> WHAT IS EXPECTED:
Repeat only the lines running from the beginning of the material through the line that contains "RELACIÓN ENTRE RENDIMIENTO".

►

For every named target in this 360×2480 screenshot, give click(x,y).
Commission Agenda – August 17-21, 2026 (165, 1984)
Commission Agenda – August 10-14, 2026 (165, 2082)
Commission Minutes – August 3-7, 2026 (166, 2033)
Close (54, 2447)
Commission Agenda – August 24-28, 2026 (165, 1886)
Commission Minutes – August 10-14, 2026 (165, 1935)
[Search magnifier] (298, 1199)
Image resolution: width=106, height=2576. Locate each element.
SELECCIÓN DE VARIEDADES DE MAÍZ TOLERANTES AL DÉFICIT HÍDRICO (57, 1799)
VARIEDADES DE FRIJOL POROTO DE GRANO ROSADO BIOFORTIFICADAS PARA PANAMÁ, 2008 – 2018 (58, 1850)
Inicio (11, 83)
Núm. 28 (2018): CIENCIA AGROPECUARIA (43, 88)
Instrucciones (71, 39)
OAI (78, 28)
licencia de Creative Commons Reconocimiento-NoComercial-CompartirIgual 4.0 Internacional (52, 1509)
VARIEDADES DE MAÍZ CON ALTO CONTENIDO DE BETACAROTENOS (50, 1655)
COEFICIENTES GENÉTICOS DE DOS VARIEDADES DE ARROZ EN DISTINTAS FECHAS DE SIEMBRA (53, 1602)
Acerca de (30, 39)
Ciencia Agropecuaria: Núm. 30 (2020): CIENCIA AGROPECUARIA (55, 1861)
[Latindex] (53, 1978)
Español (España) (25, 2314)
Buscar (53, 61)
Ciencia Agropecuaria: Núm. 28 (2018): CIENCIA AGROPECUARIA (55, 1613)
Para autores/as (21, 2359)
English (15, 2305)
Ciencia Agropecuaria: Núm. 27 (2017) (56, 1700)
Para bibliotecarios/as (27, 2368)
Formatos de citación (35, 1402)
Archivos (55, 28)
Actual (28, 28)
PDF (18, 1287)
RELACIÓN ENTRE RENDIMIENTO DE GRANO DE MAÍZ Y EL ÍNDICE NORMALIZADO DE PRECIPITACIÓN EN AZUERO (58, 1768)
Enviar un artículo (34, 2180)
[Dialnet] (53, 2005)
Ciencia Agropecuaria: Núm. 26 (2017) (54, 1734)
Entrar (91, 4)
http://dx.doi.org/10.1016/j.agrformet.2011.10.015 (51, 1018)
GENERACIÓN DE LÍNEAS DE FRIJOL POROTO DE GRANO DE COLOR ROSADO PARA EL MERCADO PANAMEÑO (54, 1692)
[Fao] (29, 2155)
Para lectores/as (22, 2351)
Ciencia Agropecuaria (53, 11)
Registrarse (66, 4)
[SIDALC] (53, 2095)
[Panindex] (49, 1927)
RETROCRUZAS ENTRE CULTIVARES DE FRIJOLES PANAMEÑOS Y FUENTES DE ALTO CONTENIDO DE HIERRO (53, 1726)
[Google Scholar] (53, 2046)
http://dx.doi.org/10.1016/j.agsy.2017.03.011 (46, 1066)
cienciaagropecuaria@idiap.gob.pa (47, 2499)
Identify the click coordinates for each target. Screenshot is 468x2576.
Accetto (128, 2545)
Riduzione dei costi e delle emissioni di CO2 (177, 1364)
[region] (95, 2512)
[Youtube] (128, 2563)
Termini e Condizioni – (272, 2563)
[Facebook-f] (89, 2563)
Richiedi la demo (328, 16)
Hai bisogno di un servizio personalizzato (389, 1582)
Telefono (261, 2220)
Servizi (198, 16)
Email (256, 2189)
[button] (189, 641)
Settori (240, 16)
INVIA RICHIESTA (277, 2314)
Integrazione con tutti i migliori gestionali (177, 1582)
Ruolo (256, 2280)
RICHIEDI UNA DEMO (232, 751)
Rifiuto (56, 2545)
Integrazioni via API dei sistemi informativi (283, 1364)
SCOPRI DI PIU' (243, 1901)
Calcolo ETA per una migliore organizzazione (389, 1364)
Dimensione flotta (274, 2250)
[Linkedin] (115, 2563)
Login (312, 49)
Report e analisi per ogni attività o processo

◄

> SOLUTION TO THIS PROBLEM:
For every named target in this 360×2480 screenshot, give click(x,y).
Commission Agenda – August 17-21, 2026 (165, 1984)
Commission Agenda – August 10-14, 2026 (165, 2082)
Commission Minutes – August 3-7, 2026 (166, 2033)
Close (54, 2447)
Commission Agenda – August 24-28, 2026 (165, 1886)
Commission Minutes – August 10-14, 2026 (165, 1935)
[Search magnifier] (298, 1199)
Image resolution: width=106, height=2576. Locate each element.
SELECCIÓN DE VARIEDADES DE MAÍZ TOLERANTES AL DÉFICIT HÍDRICO (57, 1799)
VARIEDADES DE FRIJOL POROTO DE GRANO ROSADO BIOFORTIFICADAS PARA PANAMÁ, 2008 – 2018 (58, 1850)
Inicio (11, 83)
Núm. 28 (2018): CIENCIA AGROPECUARIA (43, 88)
Instrucciones (71, 39)
OAI (78, 28)
licencia de Creative Commons Reconocimiento-NoComercial-CompartirIgual 4.0 Internacional (52, 1509)
VARIEDADES DE MAÍZ CON ALTO CONTENIDO DE BETACAROTENOS (50, 1655)
COEFICIENTES GENÉTICOS DE DOS VARIEDADES DE ARROZ EN DISTINTAS FECHAS DE SIEMBRA (53, 1602)
Acerca de (30, 39)
Ciencia Agropecuaria: Núm. 30 (2020): CIENCIA AGROPECUARIA (55, 1861)
[Latindex] (53, 1978)
Español (España) (25, 2314)
Buscar (53, 61)
Ciencia Agropecuaria: Núm. 28 (2018): CIENCIA AGROPECUARIA (55, 1613)
Para autores/as (21, 2359)
English (15, 2305)
Ciencia Agropecuaria: Núm. 27 (2017) (56, 1700)
Para bibliotecarios/as (27, 2368)
Formatos de citación (35, 1402)
Archivos (55, 28)
Actual (28, 28)
PDF (18, 1287)
RELACIÓN ENTRE RENDIMIENTO DE GRANO DE MAÍZ Y EL ÍNDICE NORMALIZADO DE PRECIPITACIÓN EN AZUERO (58, 1768)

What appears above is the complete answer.